Résonnant, Touchant.
Avec La Stupéfaction, Marie Provence nous offre une fable à la fois tendre et lucide. Trois personnages, Peter ‘Florent Cheippe’, Fred ‘Leslie Granger’ et Mathilde ‘Christelle Saez’, se retrouvent dans un lieu retiré, en pleine nature, loin du tumulte du monde. Là, hors du temps, ils cherchent à donner sens, à se reconstruire, à apaiser ce mal-être si fréquent’ dans nos vies modernes.
Un récit simple, empreint de fragilité et d’espérance, une réflexion sobre sur la quête d’équilibre intérieur dans une société qui souvent nous égare.
Peter, submergé par sa profession d’agent de communication, se relève avec difficulté après un AVC. Fred, professeur de littérature en établissement professionnel, tente de se reconstruire d’un burn-out. Quant à Mathilde, elle sort abîmée d’une relation toxique, sous la domination d’un homme de vingt ans son aîné.
Tous trois, réunis par hasard, vont se découvrir avec douceur et bienveillance. Malgré leurs maladresses, ils apprennent à prendre soin les uns des autres. Les personnages rejouent leur passé, se confrontent à leurs blessures, se perdent parfois — mais finissent par se rejoindre.
Au fil du temps, l’histoire de chacun se déploie : les pierres sortent du ventre, les vérités surgissent, les corps et les esprits s’allègent, laissant place à la sérénité et à l’amour de la vie. Ensemble, ils cherchent à retrouver pied, à redonner du sens à leurs existences. Tous ne sortent pas indemnes de cette traversée : chacun avance à son rythme. Certains retrouvent la lumière, d’autres gardent encore l’ombre au bord du cœur.

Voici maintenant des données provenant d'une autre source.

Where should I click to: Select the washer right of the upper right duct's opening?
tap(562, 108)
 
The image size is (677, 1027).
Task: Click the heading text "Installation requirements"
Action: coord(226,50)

L’ensemble s’ouvre dans la pénombre, la sobriété d’un espace suspendu où le temps semble s’être arrêté. Puis la scénographie s’élargit, les couleurs se réchauffent, comme si les personnages retrouvaient peu à peu souffle et mouvement. Le dernier volet prend des accents plus lumineux, presque joyeux. Les scènes s’éclairent, s’animent ; la musique accompagne cette remontée vers la lumière, une respiration qui s’accorde au battement intérieur des personnages.
La Stupéfaction parle de nos maux contemporains sans les nommer explicitement. C’est une œuvre résonnante, parce qu’elle fait écho à notre époque ; touchante, parce qu’elle révèle la fragilité de chacun ; réconfortante, parce qu’elle nous rappelle que, malgré tout, le lien reste possible.
Claudine Arrazat
Dramaturgie Pierre Chevallier & Thomas Pondevie / Collaboratrice artistique Florine Mullard / Création musicale Sylvain Montagnon / Création lumière Sébian Falk / Scénographie Claudine Bertomeu / Création costume Virginie Bréger
Théâtre Joliette 2 place Henri Verneuil 13002 Marseille
Mardi 4 novembre à 19h / Mercredi 5 novembre à 19h / Jeudi 6 novembre à 19h / Vendredi 7 novembre à 20h / Samedi 8 novembre à 19h
Tournée : 30, 31 janvier et 1er février 2026 : Théâtre du Balcon, Fest'hiver, Avignon.
/image%2F2626846%2F20250429%2Fob_799377_image-2626846-20180613-ob-d1045b-th13.jpg)
/image%2F2626846%2F20251108%2Fob_503ca4_la-stupefaction-03-novembre-2025-19413.jpg)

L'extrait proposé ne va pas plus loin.